§ Prompt: The data must be given again in full, with no line altered.
== Exercise data
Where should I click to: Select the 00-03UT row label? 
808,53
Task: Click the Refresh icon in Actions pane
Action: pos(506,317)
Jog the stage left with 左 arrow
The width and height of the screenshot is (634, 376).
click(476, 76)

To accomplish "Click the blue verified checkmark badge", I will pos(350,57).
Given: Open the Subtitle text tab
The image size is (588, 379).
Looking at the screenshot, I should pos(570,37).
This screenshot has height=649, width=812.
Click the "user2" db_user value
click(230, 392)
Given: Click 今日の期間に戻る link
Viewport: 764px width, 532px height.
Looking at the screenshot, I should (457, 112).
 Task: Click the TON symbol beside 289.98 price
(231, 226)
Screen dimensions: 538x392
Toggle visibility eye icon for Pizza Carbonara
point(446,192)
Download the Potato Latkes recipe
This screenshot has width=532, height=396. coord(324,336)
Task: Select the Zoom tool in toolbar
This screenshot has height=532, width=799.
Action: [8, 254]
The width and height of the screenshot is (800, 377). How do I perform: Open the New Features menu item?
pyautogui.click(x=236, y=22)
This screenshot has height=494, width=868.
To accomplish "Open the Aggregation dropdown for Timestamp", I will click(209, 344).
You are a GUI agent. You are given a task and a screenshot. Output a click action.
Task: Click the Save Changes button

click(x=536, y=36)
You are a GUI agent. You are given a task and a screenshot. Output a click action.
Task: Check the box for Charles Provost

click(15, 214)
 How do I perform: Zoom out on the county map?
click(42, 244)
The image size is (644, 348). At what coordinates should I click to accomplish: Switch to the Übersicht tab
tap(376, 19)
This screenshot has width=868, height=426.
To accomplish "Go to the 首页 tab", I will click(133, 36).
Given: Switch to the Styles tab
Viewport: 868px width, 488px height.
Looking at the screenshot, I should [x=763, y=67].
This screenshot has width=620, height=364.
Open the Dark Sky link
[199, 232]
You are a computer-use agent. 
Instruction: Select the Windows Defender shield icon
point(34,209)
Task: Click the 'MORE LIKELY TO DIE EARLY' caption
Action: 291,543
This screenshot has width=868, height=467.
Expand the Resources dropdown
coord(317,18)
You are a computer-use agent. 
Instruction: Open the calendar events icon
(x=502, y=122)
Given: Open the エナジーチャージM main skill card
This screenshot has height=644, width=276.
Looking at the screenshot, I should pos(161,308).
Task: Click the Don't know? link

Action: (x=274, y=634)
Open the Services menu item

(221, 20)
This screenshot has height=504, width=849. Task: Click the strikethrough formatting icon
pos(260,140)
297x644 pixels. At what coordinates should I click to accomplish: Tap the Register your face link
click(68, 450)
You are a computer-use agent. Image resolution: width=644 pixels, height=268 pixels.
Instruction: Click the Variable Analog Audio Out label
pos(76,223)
====
§ Answer space:
Where should I click to: Select the 00-03UT row label? 
808,53
Task: Click the Refresh icon in Actions pane
Action: pos(506,317)
Jog the stage left with 左 arrow
The width and height of the screenshot is (634, 376).
click(476, 76)

To accomplish "Click the blue verified checkmark badge", I will pos(350,57).
Given: Open the Subtitle text tab
The image size is (588, 379).
Looking at the screenshot, I should pos(570,37).
This screenshot has height=649, width=812.
Click the "user2" db_user value
click(230, 392)
Given: Click 今日の期間に戻る link
Viewport: 764px width, 532px height.
Looking at the screenshot, I should (457, 112).
 Task: Click the TON symbol beside 289.98 price
(231, 226)
Screen dimensions: 538x392
Toggle visibility eye icon for Pizza Carbonara
point(446,192)
Download the Potato Latkes recipe
This screenshot has width=532, height=396. coord(324,336)
Task: Select the Zoom tool in toolbar
This screenshot has height=532, width=799.
Action: [8, 254]
The width and height of the screenshot is (800, 377). How do I perform: Open the New Features menu item?
pyautogui.click(x=236, y=22)
This screenshot has height=494, width=868.
To accomplish "Open the Aggregation dropdown for Timestamp", I will click(209, 344).
You are a GUI agent. You are given a task and a screenshot. Output a click action.
Task: Click the Save Changes button

click(x=536, y=36)
You are a GUI agent. You are given a task and a screenshot. Output a click action.
Task: Check the box for Charles Provost

click(15, 214)
 How do I perform: Zoom out on the county map?
click(42, 244)
The image size is (644, 348). At what coordinates should I click to accomplish: Switch to the Übersicht tab
tap(376, 19)
This screenshot has width=868, height=426.
To accomplish "Go to the 首页 tab", I will click(133, 36).
Given: Switch to the Styles tab
Viewport: 868px width, 488px height.
Looking at the screenshot, I should [x=763, y=67].
This screenshot has width=620, height=364.
Open the Dark Sky link
[199, 232]
You are a computer-use agent. 
Instruction: Select the Windows Defender shield icon
point(34,209)
Task: Click the 'MORE LIKELY TO DIE EARLY' caption
Action: 291,543
This screenshot has width=868, height=467.
Expand the Resources dropdown
coord(317,18)
You are a computer-use agent. 
Instruction: Open the calendar events icon
(x=502, y=122)
Given: Open the エナジーチャージM main skill card
This screenshot has height=644, width=276.
Looking at the screenshot, I should pos(161,308).
Task: Click the Don't know? link

Action: (x=274, y=634)
Open the Services menu item

(221, 20)
This screenshot has height=504, width=849. Task: Click the strikethrough formatting icon
pos(260,140)
297x644 pixels. At what coordinates should I click to accomplish: Tap the Register your face link
click(68, 450)
You are a computer-use agent. Image resolution: width=644 pixels, height=268 pixels.
Instruction: Click the Variable Analog Audio Out label
pos(76,223)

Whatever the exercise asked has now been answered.